Joanot Martorell
Pour le peu que l’on en sache, la vie de Joanot Martorell (1413-1468) constitue, en elle-même un roman. Né à Gandie près de Valence, il appartenait à une famille de petite noblesse féodale. Nanti de sept frères et sœurs, poussé aussi bien par une conception sourcilleuse de l’honneur familial que par la nécessité économique, il se révéla d’un caractère fort belliqueux. On lui connaît ainsi de nombreux défis et duels, jalonnant une vie mouvementée qui le conduisit jusqu’en Angleterre, via le Portugal, pour demander au roi Henri VI en personne l’arbitrage de son différent avec un sien cousin, Joan de Monpalau. Celui-ci, accusé d’avoir abusé la sœur de Martorell, Damiata, versa un dédommagement et le duel n’eut finalement pas lieu. Mais on dispose des Lettres de Bataille que Joanot Martorell lui fit parvenir (publiées aux éditions Corti en 1998), lesquelles révèlent déjà en lui l’homme de plume. Avec la rédaction de Tirant le Blanc, il participa à son tour à l’éclat des lettres de son temps.
C’est que, bouillant chevalier, Martorell fréquenta aussi à Valence les plus grands noms du Siècle d’or de la littérature catalane - du reste encore forts méconnus en France : Jordi de Sant Jordi, Ausiàs March, Joan Rois de Corella (qui écrivit sans doute certains passages du Tirant), Jaume Roig ou Isabel Villena.

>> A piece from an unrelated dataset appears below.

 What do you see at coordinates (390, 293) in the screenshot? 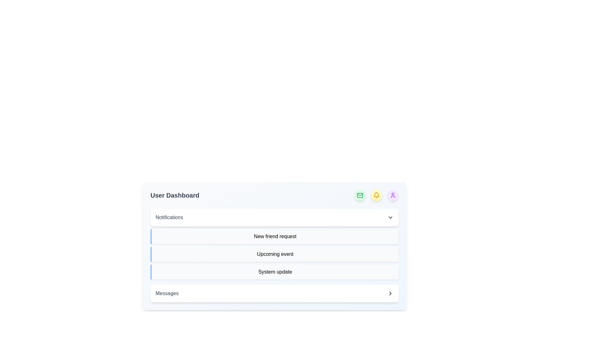
I see `the right-pointing chevron arrow icon located in the rightmost section of the dashboard` at bounding box center [390, 293].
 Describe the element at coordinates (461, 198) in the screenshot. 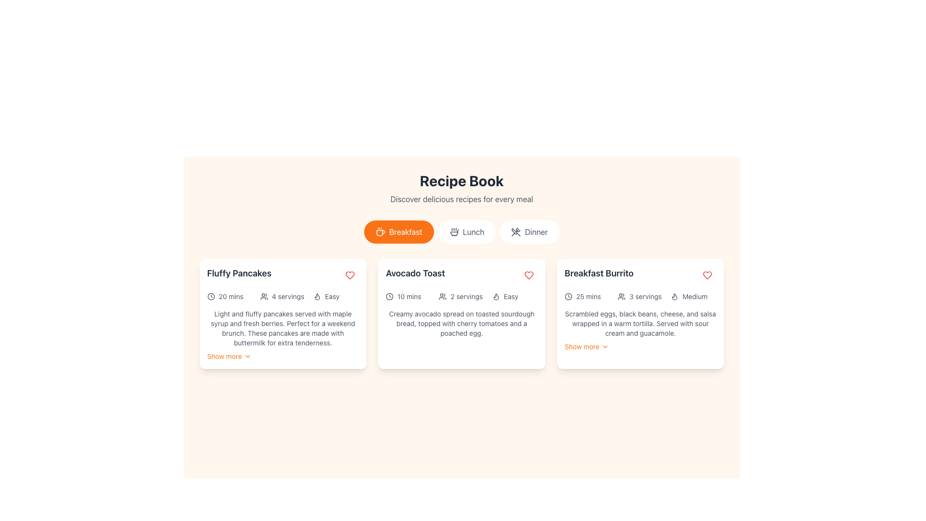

Mais, toute brillante qu’elle fut, la chevalerie valencienne connut de grandes difficultés pour survivre, comme ailleurs en ce milieu de XVe siècle, et dut avoir recours à de peu reluisants expédients. C’est ainsi que Joanot se retrouve, en 1449, à la tête d’une bande de brigands maures, activité qui le conduisit un temps en prison. Et c’est toujours cette désastreuse situation financière qui le poussa à mettre en gage son Tirant pour cent réaux auprès d’un certain Marti de Galba. Mais ni celui-ci ni Martorell ne verront l’ouvrage terminé, qui sort des presses de Spindeler, imprimeur allemand de Valence, en 715 exemplaires, au cours de l’année 1490.